[Rows of pointing data]
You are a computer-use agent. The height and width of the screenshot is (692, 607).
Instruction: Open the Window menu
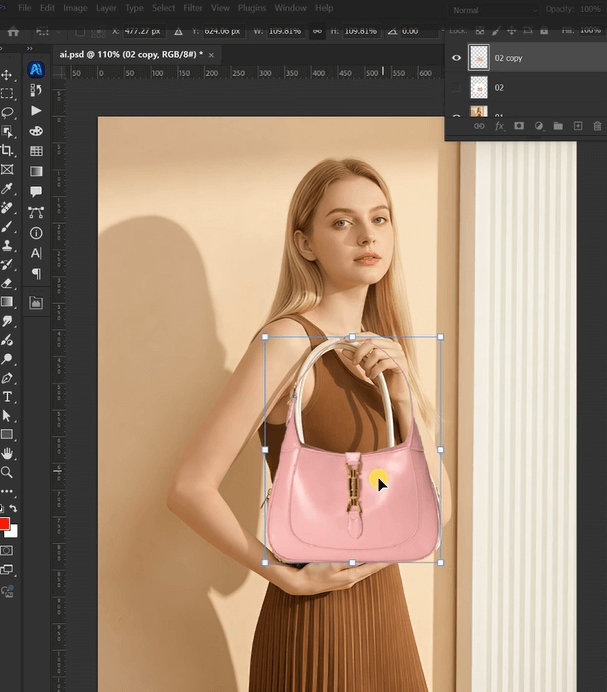click(x=290, y=8)
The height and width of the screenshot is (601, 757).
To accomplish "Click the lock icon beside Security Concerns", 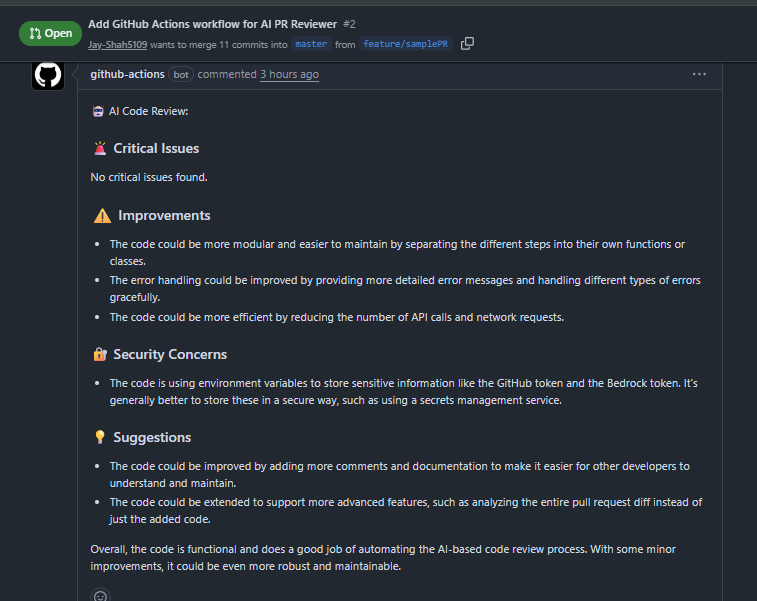I will coord(100,354).
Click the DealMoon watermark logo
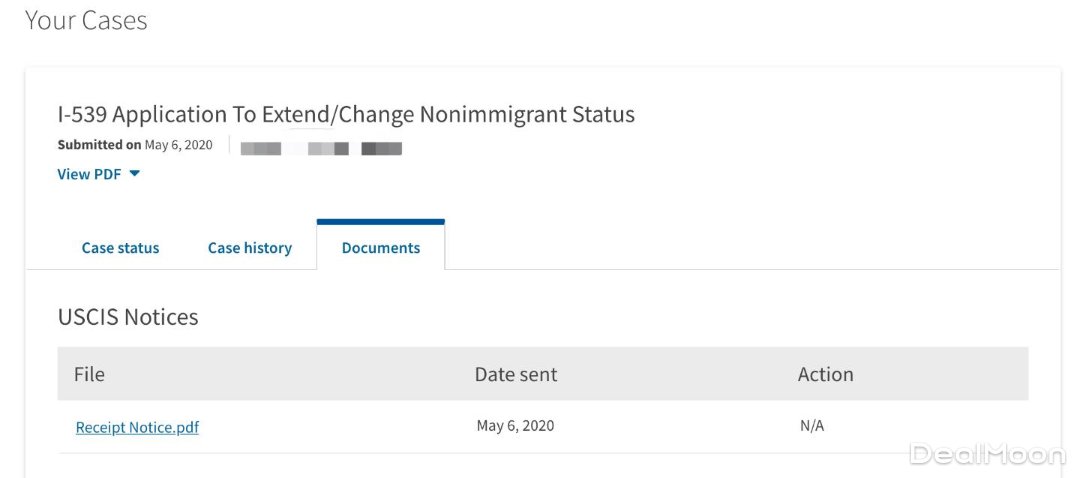This screenshot has width=1080, height=478. tap(987, 454)
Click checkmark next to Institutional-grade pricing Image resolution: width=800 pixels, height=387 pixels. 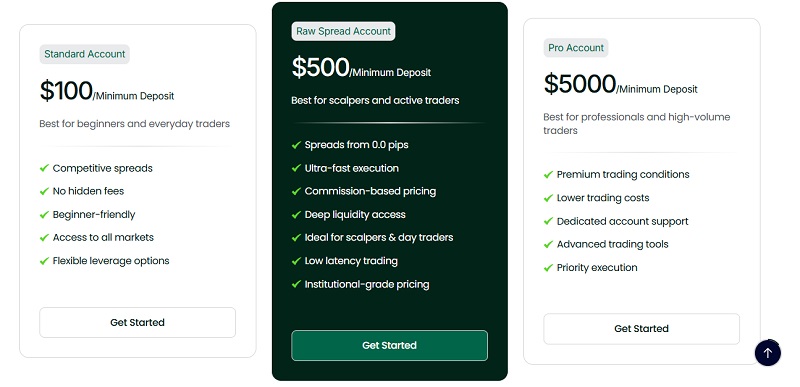tap(296, 284)
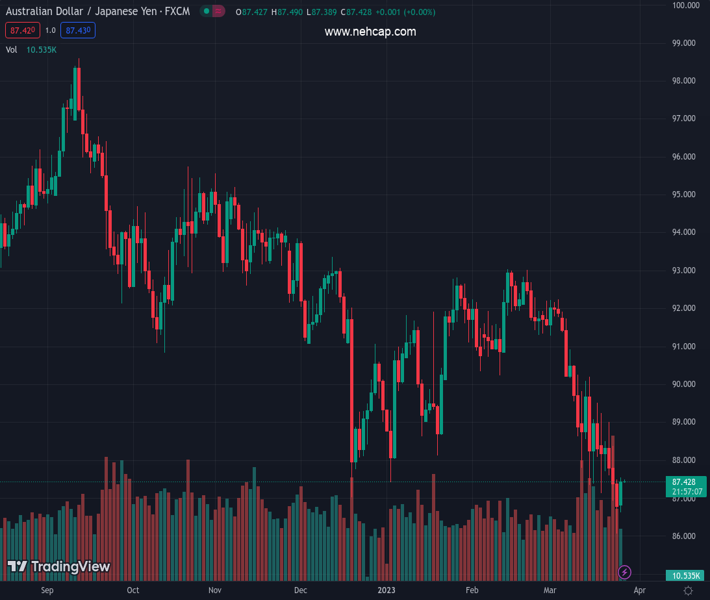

__Job__. Reproduce the entries from their start through the line containing "click(x=290, y=8)", swapping "Window menu" for "File menu" and leaving all else unchanged. Omit the pictures from your reproduction.

__Solved exercise__.
You are a computer-use agent. The height and width of the screenshot is (692, 607).
Instruction: Open the File menu
click(x=290, y=8)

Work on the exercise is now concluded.